We know that the form (let’s call it JimmyForm) has member variables holding references to all of the MenuItem objects:

    Private Sub InitializeComponent()

        Me.MainMenu1 = New System.Windows.Forms.MainMenu

        Me.mnuJimmyFile = New System.Windows.Forms.MenuItem

        Me.mnuNewJimmyLegs = New System.Windows.Forms.MenuItem

        Me.mnuOpenMouthInsertFoot = New System.Windows.Forms.MenuItem

        Me.mnuGetMeOutOfHereJimmy = New System.Windows.Forms.MenuItem

        Me.mnuHelpTopMenu = New System.Windows.Forms.MenuItem

        Me.mnuHelpMeJimmy = New System.Windows.Forms.MenuItem

        Me.mnuAboutJimmy = New System.Windows.Forms.MenuItem

        Me.ListBox1 = New System.Windows.Forms.ListBox

        Me.Button1 = New System.Windows.Forms.Button

        Me.SuspendLayout()

The information we want is there but we aren’t provided an easy way to get it.  We need some way to get a list of the member variables of our JimmyForm.  We want our JimmyForm to be introspective – to look upon itself and ask, “Of what do I consist?  From what am I made?”  We want JimmyForm to reflect upon its inner workings.  Wait, did I just say “reflect”?  That’s interesting.  There is a System.Reflection namespace that I’ve noticed in my Intellisense dropdown when I’m instantiating System.Random to decide how many hours to work each day.
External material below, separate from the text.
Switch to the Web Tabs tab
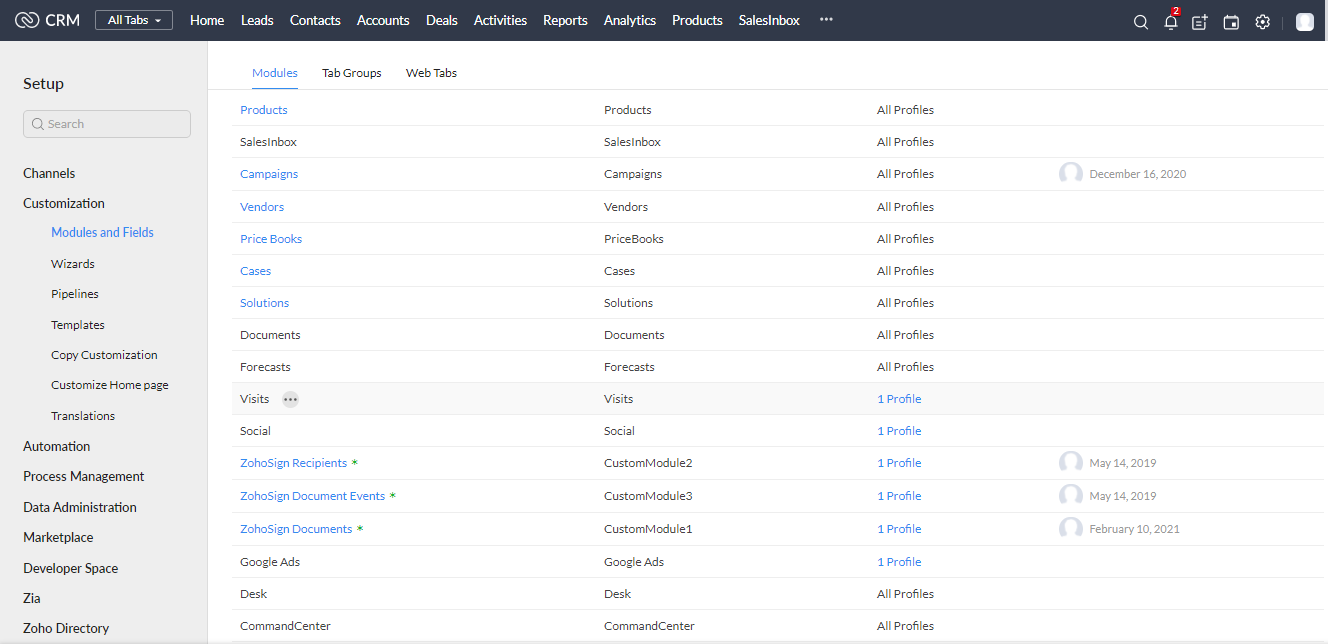The height and width of the screenshot is (644, 1328). click(431, 73)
You can use reflection to find out all kinds of things about classes and objects.  The code below uses reflection to get all the declared instance properties of the JimmyForm type.  Then it loops through each property and retrieves the value of that property for the current instance of JimmyForm (p.GetValue(Me, Nothing)).  If the object we get back is a MenuItem then we have a menu and we know its name (p.Name).  We’re cooking with propane now!

 

Dim typeOfThisForm As Type

typeOfThisForm = Me.GetType()

 

Dim props() As System.Reflection.PropertyInfo

 

props = typeOfThisForm.GetProperties( _

    Reflection.BindingFlags.NonPublic + _

    Reflection.BindingFlags.Public + _

    Reflection.BindingFlags.Instance + _

    Reflection.BindingFlags.DeclaredOnly)

 

For Each p As System.Reflection.PropertyInfo In props

    Dim menuCandidate As Object

    menuCandidate = p.GetValue(Me, Nothing)

    If TypeOf menuCandidate Is MenuItem Then

        Dim menu As MenuItem = DirectCast(menuCandidate, MenuItem)

        ListBox1.Items.Add(p.Name)

        menu.Text = menu.Text.ToUpper()

    End If

Next

Disclaimer:  If I was building this type of app from scratch I would dynamically generate all of my menus programmatically instead of creating them in the Forms designer.